Good point, Dennis! In fact, I had started out this morning with that idea "Who goes...?" (the rich and the tecchies?) but it got lost somwehere along the way.

Anonymous said...

There is nothing scary about it unless one is also scared of natural change, like getting older

Gringo, the only thing I find scarier than getting older is not getting older.

Peter Clothier said...

Dave, thanks for a very useful contribution here. You manage to get some perspective on the issue without being contentious or polemical. It's the kind of diablog I most appreciate. Best, PaL

Anonymous said...

Whew!!! That was long Gringo:). Now, while that may be true, may, it won't matter a whit if Bush decides to start up his bombing of other countries to shove so called 'democracy' down their throats! We won't have to worry about Global Warming, or a new Ice Age, there will be a lovely chain reaction, one that will warm up the planet alright... for a lot of years to come. So, why build the bubbles elsewhere? Build them here, we're gonna need them before it's over...

Anonymous said...

Gringo... just wondering:

If sea raises some kilometers, that means more water, less land to live and grow things on?? Where are u going to put the humans?? (We already have overpopulation)

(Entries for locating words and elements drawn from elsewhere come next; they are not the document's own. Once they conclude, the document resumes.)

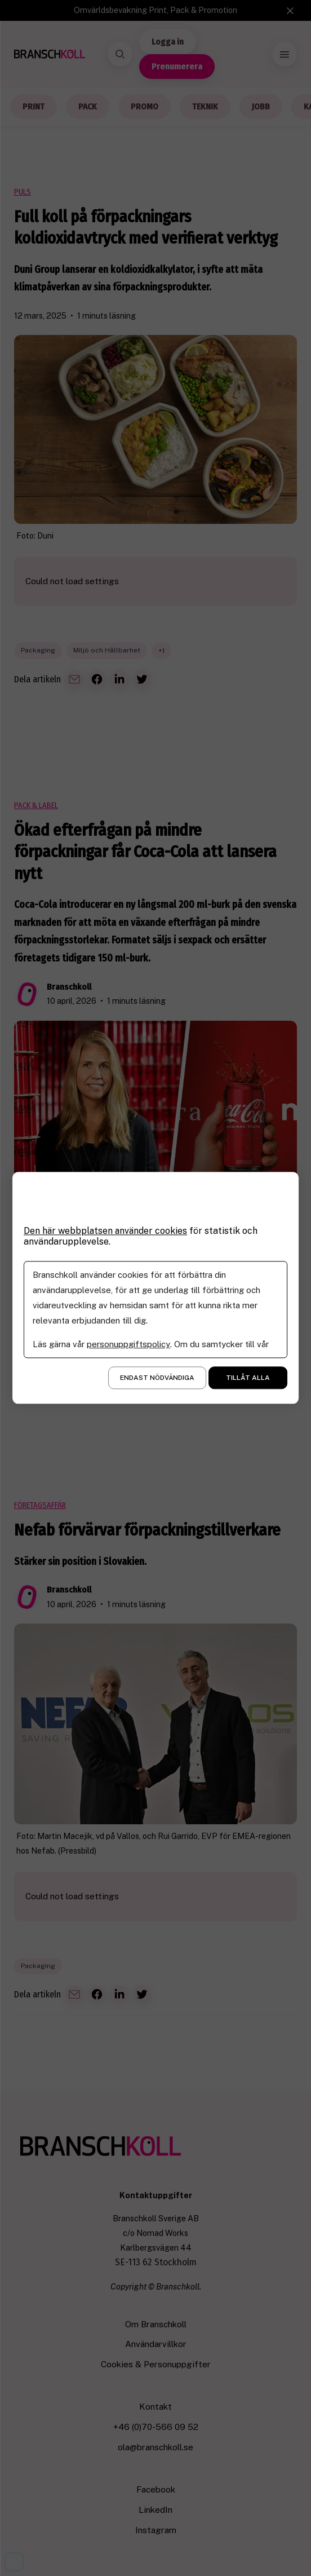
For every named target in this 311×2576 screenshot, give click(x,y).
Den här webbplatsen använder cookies (106, 1230)
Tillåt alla (248, 1378)
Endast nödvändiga (157, 1378)
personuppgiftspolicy (128, 1344)
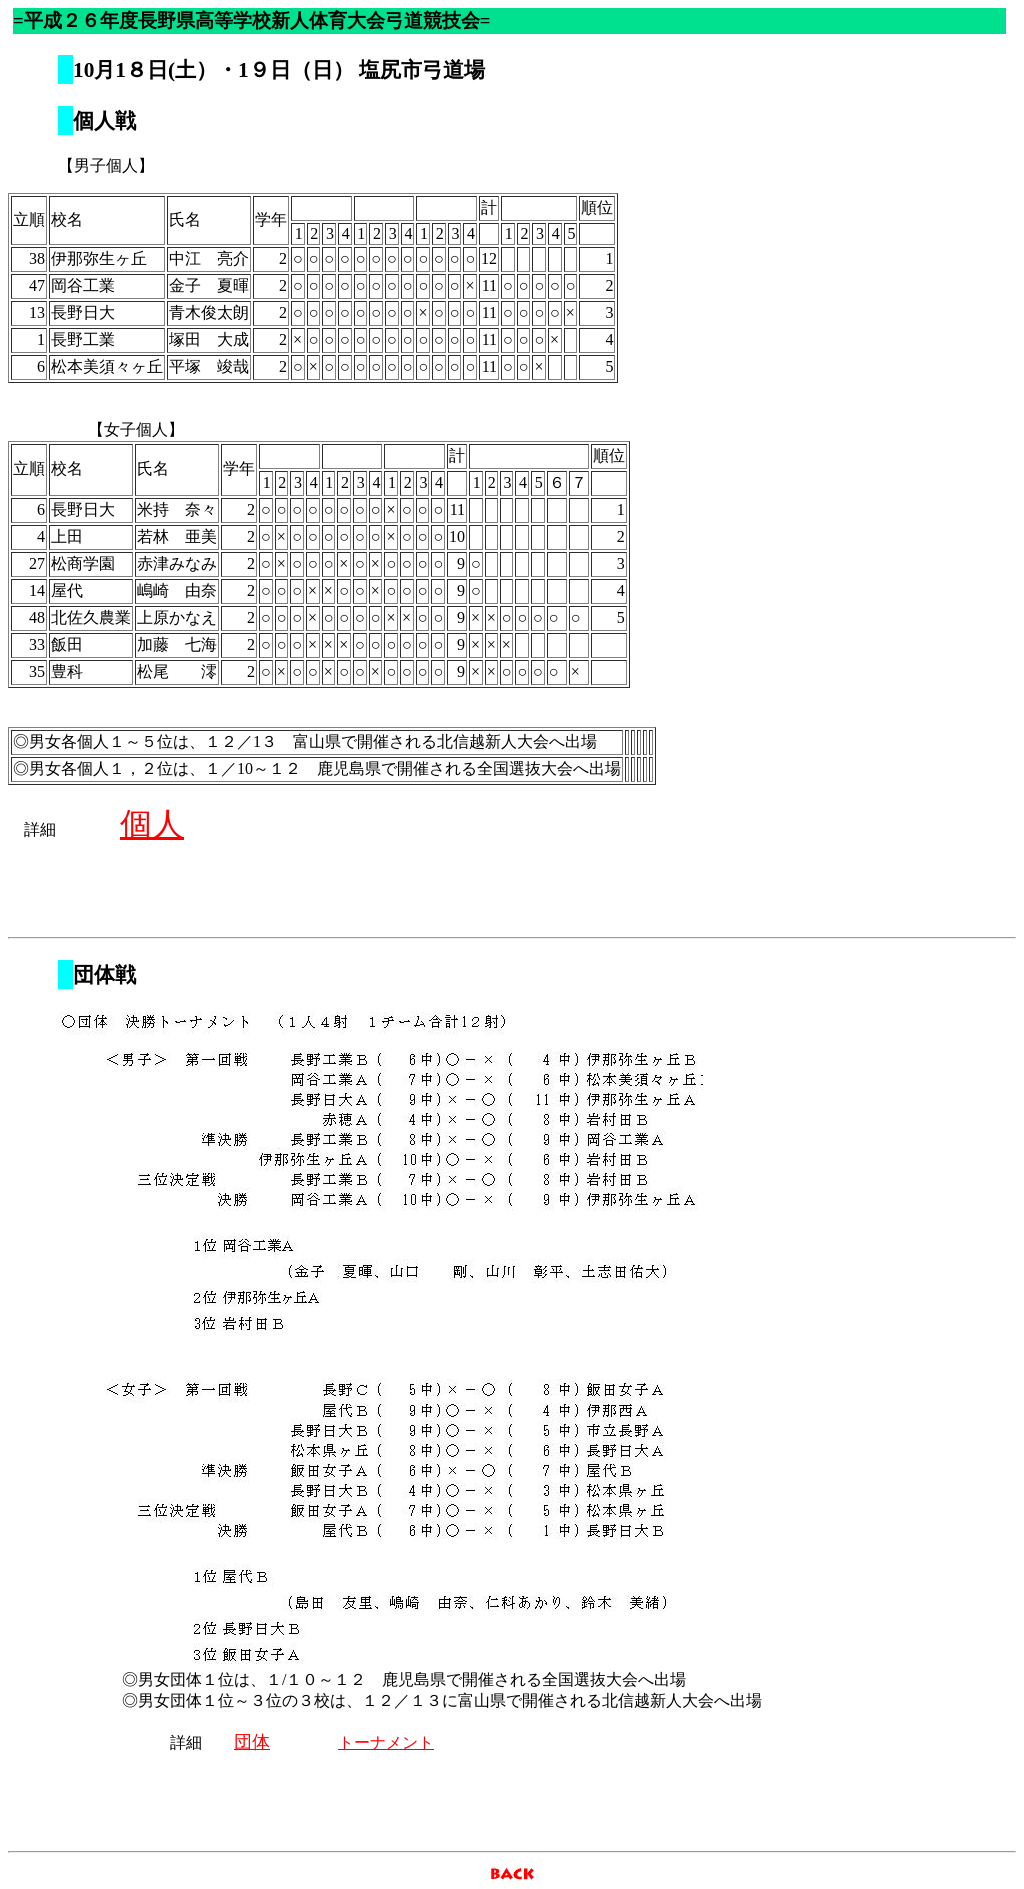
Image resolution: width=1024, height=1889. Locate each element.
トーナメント (386, 1742)
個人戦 (104, 121)
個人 (152, 824)
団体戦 (104, 975)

If CO2 is so good for earth... doesn't it means less oxygen?? What are we going to breath?? What about all the illnesses such asthma, or cancer due to excesive CO2??

What about the ozone whole?? More pollution will make this problem worst... I don't think dinosaurs had to worry about that...

Don't u think that there were this huge dinosaurs surviving in the planet... but not humans at all untill weather and air pollution changes happened... so this new environment was posibble for the human live??